AdvancedLesson 7 of 9

Real-world Dashboards

Build practical dashboards for CPU, memory, and request monitoring with Prometheus-backed Grafana panels.

Simple Explanation (ELI5)

A real dashboard should tell you immediately if users are affected and where to investigate first.

Technical Explanation

Production dashboards should combine RED (Rate, Errors, Duration) and USE (Utilization, Saturation, Errors) viewpoints. For app services: request rate, error rate, latency. For infrastructure: CPU, memory, node pressure, restarts.

Visual Section

CPU Dashboard

Node and pod CPU trend + top consumers

Memory Dashboard

Working set, OOM/restarts, node pressure

Requests Dashboard

RPS, 5xx %, p95 latency

Hands-on Commands

promql
# CPU by namespace
sum by (namespace) (rate(container_cpu_usage_seconds_total{container!=""}[5m]))

# Memory by namespace
sum by (namespace) (container_memory_working_set_bytes{container!=""})

# Request rate by service
sum by (service) (rate(http_requests_total[5m]))

# p95 latency (histogram)
histogram_quantile(0.95, sum by (le, service) (rate(http_request_duration_seconds_bucket[5m])))

Debugging Scenarios

Real-world Use Case

During a traffic surge, request dashboard showed normal RPS but p95 latency doubled and CPU concentrated on one namespace; team scaled specific workload, not whole cluster.

Interview Questions

Beginner

Which 3 panels are must-have for APIs?

Request rate, error rate, and latency.

Why include CPU and memory too?

To correlate app symptoms with resource pressure.

What is p95 latency?

95% of requests are faster than this value.

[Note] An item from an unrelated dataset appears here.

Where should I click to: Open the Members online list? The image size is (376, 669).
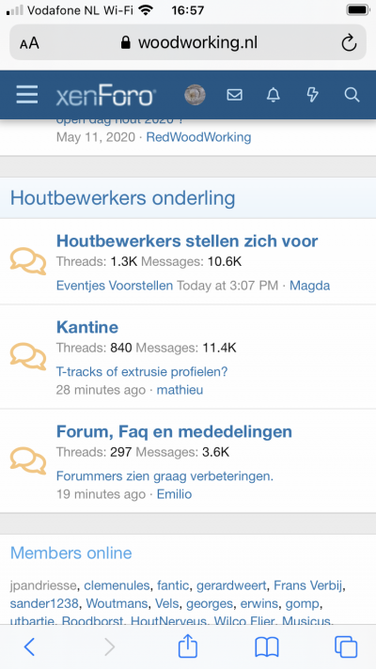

Why top consumer panel useful?

Shows which pod/service drives resource spikes.

What metric for request volume?

Rate of request counter over time window.

Intermediate

How combine RED and USE in one dashboard?

Top rows for RED, lower rows for USE/resource drilldowns.

Why query by namespace and service labels?

Enables ownership and blast-radius scoping in incidents.

How avoid misleading averages?

Use quantiles/histograms and segmented views.

How tune refresh interval for real-time ops?

15-30s for critical dashboards, slower for broad overviews.

Why annotations for deploys?

Fast visual correlation between release events and regressions.

Scenario-based

Latency high, CPU normal. Next dashboard?

Dependency/database and error dashboards for downstream bottlenecks.

Memory grows but requests stable. What suspect?

Leak or cache issue, not traffic-driven scaling.

Request spikes only in one region. How show it?

Add region variable and per-region panel breakdown.

One panel says no data during outage. Critical?

Yes, verify scrape/label path immediately because blind spots hide failures.

How decide dashboard is production-ready?

It supports incident triage quickly and consistently across on-call rotations.

Summary

Real-world dashboards should be decision tools: CPU, memory, and request health views tied directly to incident workflows.